Incidemment, l’ami Fillon, s’il était vraiment diabolique (et s’il avait un peu d’humour), devrait immédiatement proposer de supprimer, outre son projet, le système de contrôle continu dans les facs, arguant du fait que cette procédure antisociale permet de distinguer les diplômes décrochés à Dauphine de ceux décernés à Nanterre.
Quoi qu'il en soit, exit la modernisation de ce rite de passage conçu pour les quelques bourgeois qui, il y a un siècle, passaient leur bac avant d’aller faire leurs Humanités en Sorbonne et d’intégrer la banque de papa... Pour ma part, en tout cas, je ne pense pas que le contrôle continu soit particulièrement « de droite ». Je le trouverais même, plutôt très « de gauche ». Même si la manière dont il allait être introduit méritait d’être précisée, histoire de désamorcer les angoisses des obsédés de la société à deux vitesses.

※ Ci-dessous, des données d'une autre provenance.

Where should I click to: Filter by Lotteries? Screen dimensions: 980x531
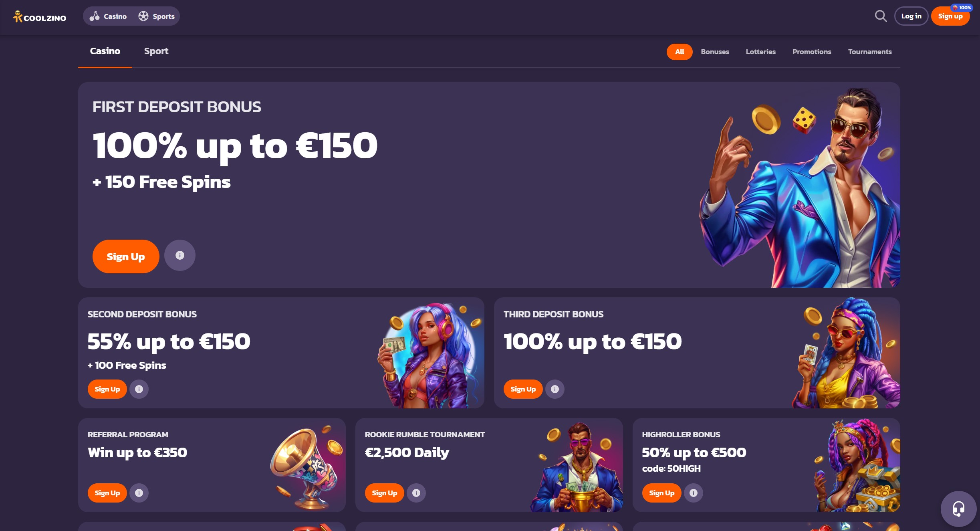(760, 52)
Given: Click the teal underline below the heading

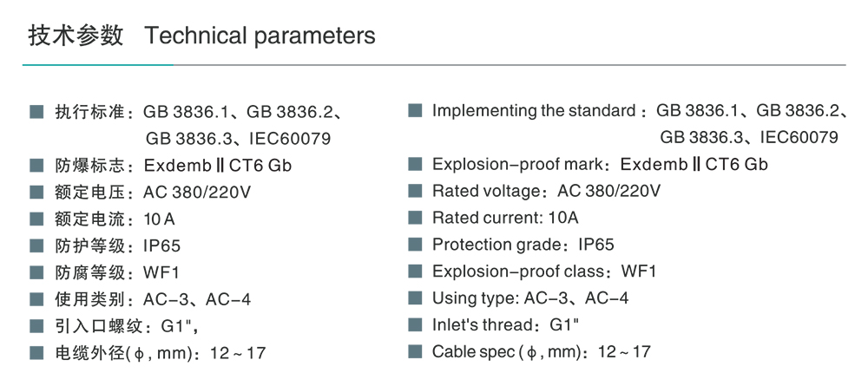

Au terme de ces réflexions d’un homme de progrès déboussolé par la remise en cause de repères jadis intangibles, « être de gauche » a-t-il encore un sens ? Il me semble que oui. Mais c’est peut-être, pour rester dans la référence à nos amis orthodoxes, qu’une « autre gauche » est effectivement possible. Tellement possible, d’ailleurs, qu’elle existe déjà à Stockholm, à Oslo, à Copenhague et, pourquoi pas, à Londres...
© Commentaires et vaticinations
Je ne dis rien, je réfléchis...
Rédigé par : Vinvin | jeudi 17 février 2005 à 19:22
Prends ton temps, c'est pas complètement fini. Je dois encore modifier des petits trucs ici et là...
Rédigé par : Hugues | jeudi 17 février 2005 à 19:26
Toujours pas fini, mais on s'approche.
Rédigé par : Hugues | jeudi 17 février 2005 à 23:57
On commence comme ça, et on finit par lire Bloy!!!!!
Rédigé par : Tlön | vendredi 18 février 2005 à 11:34
Ben oui, mais c'est pas gagne...
Rédigé par : Scope | vendredi 18 février 2005 à 11:53
Evoquer les mânes de la gauche orthodoxe suppose que celle ci est défunte, ce qui est faire preuve d'optimisme, me semble-t-il.
Rédigé par : Philippe[s] | vendredi 18 février 2005 à 16:05
Philippe[s],
C'est sûr, mais j'aimais bien le mot. Et maintenant, c'est plus pareil. Tu as brisé le charme.
Rédigé par : Hugues | vendredi 18 février 2005 à 17:49
Désolé, cependant "les dogmes" est parfaitement adapté pour la gauche orthodoxe.
Quoique je m'aperçoive que "les mânes" peut signifier (dans une acception peu courante à mon avis) "les divinités infernales" par opposition aux dieux d'en haut. La gauche orthodoxe serait-elle infernale (interrogeons Léon Bloy à ce sujet)? Mais qui sont alors "les dieux d'en haut"?
Rédigé par : Philippe[s] | samedi 19 février 2005 à 11:44
Nous sommes au moins d’accord sur deux points : 1. le monde bouge, les temps changent et les repères évoluent ; 2. DSK est le meilleur président possible aujourd’hui en France.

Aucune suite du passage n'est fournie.